Василий Верещагин - Повести. Очерки. Воспоминания Страница 4
Василий Верещагин - Повести. Очерки. Воспоминания читать онлайн бесплатно
В повести «Литератор» причудливо переплелись автобиографизм и вымысел, факты жизни Верещагина — и судьбы многих людей, объединенные в произведении. Кроме того, повесть неотделима от картин Верещагина «балканского» цикла: она продолжает и поясняет картины «На Шипке все спокойно», «Под Плевной», «Перед атакой»…
Автобиографизм повести имеет сложную природу. Ее герой, литератор Верховцев, во многом напоминает художника Василия Верещагина. Но есть в этом образе и черты младшего брата — Сергея, который погиб при третьем штурме Плевны. Именно Сергей был адъютантом-волонтером у Скобелева, прославился решимостью и отвагой при выполнении сложнейших поручений генерала, любившего риск и дерзость… Однако военная биография самого художника проступает в этом облике не менее явственно: подчеркивается внешность — гражданская одежда, Георгиевский крест, не по уставу прикрепленный в петлице. И сама не терпящая уставности и проформы натура — чисто авторская. Как и его герой, Верещагин был ранен в бедро, рана так же гноилась и угрожала гангреной. Подобно Верховцеву, Верещагин пристрастился к большим дозам морфия — единственного средства хоть на время снять боль — и точно так же мужественно отказался от наркотика, как только организм немного окреп…
Перечень подобных перекличек биографии автора и его героя можно было бы продолжить. Но еще более важным здесь оказывается их духовное сближение. Верховцев наделяется авторским видением мира — пренебрежением ко всяким условностям и формальностям и почти фантастической верностью своим принципам. Именно принципы заставляют Верховцева (и Верещагина!) побеждать страх и предчувствие надвигающейся смерти. Подобно автору, герой остается до конца верен реальности в искусстве — и за утверждение единства искусства и действительности он расплачивается собственной жизнью.

▶ Исходные записи:

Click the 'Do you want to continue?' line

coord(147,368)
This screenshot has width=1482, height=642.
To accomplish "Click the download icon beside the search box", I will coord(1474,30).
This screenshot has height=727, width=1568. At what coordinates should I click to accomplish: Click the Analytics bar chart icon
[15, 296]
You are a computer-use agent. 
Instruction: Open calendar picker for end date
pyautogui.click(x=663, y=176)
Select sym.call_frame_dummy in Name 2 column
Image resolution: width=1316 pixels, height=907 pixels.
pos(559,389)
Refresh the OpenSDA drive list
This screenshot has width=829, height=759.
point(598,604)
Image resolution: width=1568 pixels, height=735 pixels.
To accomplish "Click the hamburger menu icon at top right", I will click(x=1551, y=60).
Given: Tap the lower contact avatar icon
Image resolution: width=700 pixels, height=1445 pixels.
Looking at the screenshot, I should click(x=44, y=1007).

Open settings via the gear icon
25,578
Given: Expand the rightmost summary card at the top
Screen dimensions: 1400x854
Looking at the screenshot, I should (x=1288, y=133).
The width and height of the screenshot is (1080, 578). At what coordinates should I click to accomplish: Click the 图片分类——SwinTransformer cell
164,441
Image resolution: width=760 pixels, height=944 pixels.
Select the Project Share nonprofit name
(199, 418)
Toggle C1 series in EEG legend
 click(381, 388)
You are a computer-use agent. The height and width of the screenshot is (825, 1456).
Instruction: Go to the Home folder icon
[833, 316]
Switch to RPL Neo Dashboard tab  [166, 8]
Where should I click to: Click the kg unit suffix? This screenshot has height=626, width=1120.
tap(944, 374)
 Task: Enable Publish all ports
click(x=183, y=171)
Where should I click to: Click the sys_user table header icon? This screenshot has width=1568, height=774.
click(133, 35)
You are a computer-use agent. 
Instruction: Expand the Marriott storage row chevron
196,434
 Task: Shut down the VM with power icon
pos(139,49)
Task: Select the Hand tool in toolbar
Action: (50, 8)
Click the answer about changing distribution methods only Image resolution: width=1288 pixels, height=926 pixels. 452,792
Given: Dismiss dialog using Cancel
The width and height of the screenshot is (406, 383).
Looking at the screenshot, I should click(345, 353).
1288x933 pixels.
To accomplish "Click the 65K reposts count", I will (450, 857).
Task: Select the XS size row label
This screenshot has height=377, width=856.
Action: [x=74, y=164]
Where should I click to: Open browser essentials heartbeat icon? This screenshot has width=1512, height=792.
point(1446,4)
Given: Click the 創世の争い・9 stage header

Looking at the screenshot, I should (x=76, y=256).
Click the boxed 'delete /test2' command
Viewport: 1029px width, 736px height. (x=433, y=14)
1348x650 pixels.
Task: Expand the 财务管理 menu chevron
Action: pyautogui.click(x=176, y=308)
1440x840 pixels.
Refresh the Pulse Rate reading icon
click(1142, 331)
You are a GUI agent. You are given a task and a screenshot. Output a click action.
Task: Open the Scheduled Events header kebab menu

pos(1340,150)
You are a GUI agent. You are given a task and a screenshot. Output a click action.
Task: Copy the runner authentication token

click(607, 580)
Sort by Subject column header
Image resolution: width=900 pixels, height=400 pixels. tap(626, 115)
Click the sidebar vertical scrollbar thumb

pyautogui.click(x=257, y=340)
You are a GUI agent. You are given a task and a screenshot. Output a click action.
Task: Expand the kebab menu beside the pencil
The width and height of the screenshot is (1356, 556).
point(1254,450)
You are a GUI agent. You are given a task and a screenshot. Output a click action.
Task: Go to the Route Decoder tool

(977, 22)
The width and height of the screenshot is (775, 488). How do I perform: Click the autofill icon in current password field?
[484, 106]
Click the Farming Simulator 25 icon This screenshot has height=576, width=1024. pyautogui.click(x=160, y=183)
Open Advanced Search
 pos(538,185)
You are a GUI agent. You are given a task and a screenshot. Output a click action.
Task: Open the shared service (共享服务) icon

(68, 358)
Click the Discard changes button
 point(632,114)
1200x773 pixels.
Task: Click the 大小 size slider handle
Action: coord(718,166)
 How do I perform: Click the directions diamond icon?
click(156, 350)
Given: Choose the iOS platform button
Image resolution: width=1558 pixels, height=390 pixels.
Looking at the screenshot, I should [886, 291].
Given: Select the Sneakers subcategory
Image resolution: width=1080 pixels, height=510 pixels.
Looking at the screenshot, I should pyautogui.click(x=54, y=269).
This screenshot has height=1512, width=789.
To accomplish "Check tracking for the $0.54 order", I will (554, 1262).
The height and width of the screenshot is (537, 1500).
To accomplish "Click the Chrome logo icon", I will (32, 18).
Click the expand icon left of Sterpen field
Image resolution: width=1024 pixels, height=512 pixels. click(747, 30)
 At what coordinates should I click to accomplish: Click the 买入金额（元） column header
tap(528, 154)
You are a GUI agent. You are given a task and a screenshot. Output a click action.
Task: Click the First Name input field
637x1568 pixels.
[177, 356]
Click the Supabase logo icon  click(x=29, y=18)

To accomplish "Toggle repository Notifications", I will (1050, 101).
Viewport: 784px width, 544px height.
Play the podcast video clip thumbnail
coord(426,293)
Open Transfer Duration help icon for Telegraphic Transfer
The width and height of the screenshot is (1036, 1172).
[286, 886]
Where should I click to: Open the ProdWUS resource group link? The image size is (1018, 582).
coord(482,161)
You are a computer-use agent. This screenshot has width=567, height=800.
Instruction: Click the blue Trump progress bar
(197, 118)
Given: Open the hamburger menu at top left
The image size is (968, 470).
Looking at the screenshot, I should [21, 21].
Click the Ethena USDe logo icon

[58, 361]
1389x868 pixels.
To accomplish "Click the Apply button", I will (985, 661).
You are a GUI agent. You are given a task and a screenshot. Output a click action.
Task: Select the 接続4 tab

▶ Порядок выполнения:
A – Замените в листинге «Cancel» на «Close» и перепишите строки, начиная со строки с «Task: Shut down the VM with power icon» и заканчивая строкой с «point(1446,4)», ничего больше не меняя.
B – Продолжите текст о повести «Литератор» после его последнего предложения.
Листинг никак не связан с текстом.

▶ Ответы по заданиям:
A –
 Task: Shut down the VM with power icon
pos(139,49)
Task: Select the Hand tool in toolbar
Action: (50, 8)
Click the answer about changing distribution methods only Image resolution: width=1288 pixels, height=926 pixels. 452,792
Given: Dismiss dialog using Close
The width and height of the screenshot is (406, 383).
Looking at the screenshot, I should click(345, 353).
1288x933 pixels.
To accomplish "Click the 65K reposts count", I will (450, 857).
Task: Select the XS size row label
This screenshot has height=377, width=856.
Action: [x=74, y=164]
Where should I click to: Open browser essentials heartbeat icon? This screenshot has width=1512, height=792.
point(1446,4)

B –
Логики поступков Верховцева не понять, если не учитывать характер самого Верещагина. На первом месте у них — долг. Долг художника и человека, взятый на себя однажды: добровольно и навсегда. В этом суть самобытности Верещагина: он никому не позволял навязывать себе обязанности, он всю жизнь делал только то, что считал нужным. И делал, как и герой его, до конца, не считаясь ни с людским мнением, ни с опасностями, не отступая даже перед смертью.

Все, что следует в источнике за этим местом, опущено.